Il est aussi très difficile de pousser une enquête, d’obtenir des réponses précises et enchaînées. Je demande s’il y a des doctoresses…

— Mais certainement.

— Et des infirmières ?

— Beaucoup.

— De vraies infirmières, qui soignent les malades ?

— Oui.

— Turques ?

— Vous allez en voir une. Elle vous guidera, parce que, moi, je ne peux pas marcher. Je suis si fatigué, si fatigué…

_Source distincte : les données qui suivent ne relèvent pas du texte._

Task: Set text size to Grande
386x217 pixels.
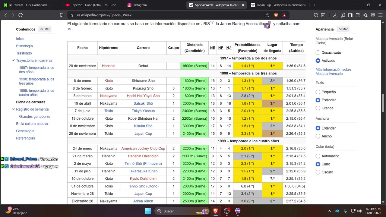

Des doctoresses, des infirmières ! Je ne m’attendais pas à une si belle coopération féminine.

— Et les enfans ?

— Il n’y en a guère, ici, en ce moment. Nous les avons dispersés en d’autres maisons. Il fallait bien recevoir les blessés du 24 avril. Nous avons encore beaucoup de blessés. Niazi bey est venu les voir l’autre jour. Voici la photographie qu’on a faite.

Gracieusement, le pacha m’offre, en souvenir, la photographie de Niazi bey, entouré des officiers convalescens et de tout le personnel de l’hôpital. Et M. Bareille me dit :

— Ibrahim Pacha demande si vous consentirez à être photographiée tout à l’heure, avec lui ?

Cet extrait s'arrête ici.